(Saved data entries)
============
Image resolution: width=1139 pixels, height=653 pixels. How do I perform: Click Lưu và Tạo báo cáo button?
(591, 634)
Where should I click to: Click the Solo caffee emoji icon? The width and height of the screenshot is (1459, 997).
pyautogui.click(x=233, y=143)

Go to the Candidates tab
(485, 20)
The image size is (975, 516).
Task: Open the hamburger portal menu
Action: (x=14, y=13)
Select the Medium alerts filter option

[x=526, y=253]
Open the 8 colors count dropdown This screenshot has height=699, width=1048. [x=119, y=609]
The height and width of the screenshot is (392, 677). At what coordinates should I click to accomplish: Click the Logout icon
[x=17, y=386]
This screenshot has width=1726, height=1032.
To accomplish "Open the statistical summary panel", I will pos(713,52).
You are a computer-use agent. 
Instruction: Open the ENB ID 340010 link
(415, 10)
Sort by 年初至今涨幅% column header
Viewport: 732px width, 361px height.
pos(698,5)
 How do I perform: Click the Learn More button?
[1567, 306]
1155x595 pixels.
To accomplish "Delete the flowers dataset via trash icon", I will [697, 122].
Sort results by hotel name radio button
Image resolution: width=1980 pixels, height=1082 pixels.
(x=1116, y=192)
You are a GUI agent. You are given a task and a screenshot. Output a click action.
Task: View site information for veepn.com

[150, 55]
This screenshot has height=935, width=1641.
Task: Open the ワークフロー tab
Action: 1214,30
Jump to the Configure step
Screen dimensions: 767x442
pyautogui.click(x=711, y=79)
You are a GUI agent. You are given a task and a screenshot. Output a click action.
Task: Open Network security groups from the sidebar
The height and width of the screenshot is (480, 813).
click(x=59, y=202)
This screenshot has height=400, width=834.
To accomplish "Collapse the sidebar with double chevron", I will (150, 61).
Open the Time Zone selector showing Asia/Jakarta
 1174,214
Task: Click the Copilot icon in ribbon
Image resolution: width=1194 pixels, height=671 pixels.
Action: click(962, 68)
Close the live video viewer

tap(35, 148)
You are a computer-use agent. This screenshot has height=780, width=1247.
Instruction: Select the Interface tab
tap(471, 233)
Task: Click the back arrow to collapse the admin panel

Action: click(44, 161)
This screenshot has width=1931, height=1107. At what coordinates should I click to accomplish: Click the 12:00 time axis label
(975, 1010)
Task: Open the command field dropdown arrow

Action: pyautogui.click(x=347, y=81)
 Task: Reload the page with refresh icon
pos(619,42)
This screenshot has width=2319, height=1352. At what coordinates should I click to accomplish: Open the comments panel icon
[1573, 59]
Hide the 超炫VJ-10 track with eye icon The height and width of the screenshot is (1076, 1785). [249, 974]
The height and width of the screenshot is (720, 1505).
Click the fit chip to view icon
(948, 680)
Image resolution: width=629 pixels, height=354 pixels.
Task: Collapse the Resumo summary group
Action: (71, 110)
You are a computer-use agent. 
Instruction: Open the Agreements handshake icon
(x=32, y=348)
============
*PROBLEM REQUIREMENTS*.
Each of the entries above is to be repeated exactly.

*TASK SOLUTION*.
Image resolution: width=1139 pixels, height=653 pixels. How do I perform: Click Lưu và Tạo báo cáo button?
(591, 634)
Where should I click to: Click the Solo caffee emoji icon? The width and height of the screenshot is (1459, 997).
pyautogui.click(x=233, y=143)

Go to the Candidates tab
(485, 20)
The image size is (975, 516).
Task: Open the hamburger portal menu
Action: (x=14, y=13)
Select the Medium alerts filter option

[x=526, y=253]
Open the 8 colors count dropdown This screenshot has height=699, width=1048. [x=119, y=609]
The height and width of the screenshot is (392, 677). At what coordinates should I click to accomplish: Click the Logout icon
[x=17, y=386]
This screenshot has width=1726, height=1032.
To accomplish "Open the statistical summary panel", I will pos(713,52).
You are a computer-use agent. 
Instruction: Open the ENB ID 340010 link
(415, 10)
Sort by 年初至今涨幅% column header
Viewport: 732px width, 361px height.
pos(698,5)
 How do I perform: Click the Learn More button?
[1567, 306]
1155x595 pixels.
To accomplish "Delete the flowers dataset via trash icon", I will [697, 122].
Sort results by hotel name radio button
Image resolution: width=1980 pixels, height=1082 pixels.
(x=1116, y=192)
You are a GUI agent. You are given a task and a screenshot. Output a click action.
Task: View site information for veepn.com

[150, 55]
This screenshot has height=935, width=1641.
Task: Open the ワークフロー tab
Action: 1214,30
Jump to the Configure step
Screen dimensions: 767x442
pyautogui.click(x=711, y=79)
You are a GUI agent. You are given a task and a screenshot. Output a click action.
Task: Open Network security groups from the sidebar
The height and width of the screenshot is (480, 813).
click(x=59, y=202)
This screenshot has height=400, width=834.
To accomplish "Collapse the sidebar with double chevron", I will (150, 61).
Open the Time Zone selector showing Asia/Jakarta
 1174,214
Task: Click the Copilot icon in ribbon
Image resolution: width=1194 pixels, height=671 pixels.
Action: click(962, 68)
Close the live video viewer

tap(35, 148)
You are a computer-use agent. This screenshot has height=780, width=1247.
Instruction: Select the Interface tab
tap(471, 233)
Task: Click the back arrow to collapse the admin panel

Action: click(44, 161)
This screenshot has width=1931, height=1107. At what coordinates should I click to accomplish: Click the 12:00 time axis label
(975, 1010)
Task: Open the command field dropdown arrow

Action: pyautogui.click(x=347, y=81)
 Task: Reload the page with refresh icon
pos(619,42)
This screenshot has width=2319, height=1352. At what coordinates should I click to accomplish: Open the comments panel icon
[1573, 59]
Hide the 超炫VJ-10 track with eye icon The height and width of the screenshot is (1076, 1785). [249, 974]
The height and width of the screenshot is (720, 1505).
Click the fit chip to view icon
(948, 680)
Image resolution: width=629 pixels, height=354 pixels.
Task: Collapse the Resumo summary group
Action: (71, 110)
You are a computer-use agent. 
Instruction: Open the Agreements handshake icon
(x=32, y=348)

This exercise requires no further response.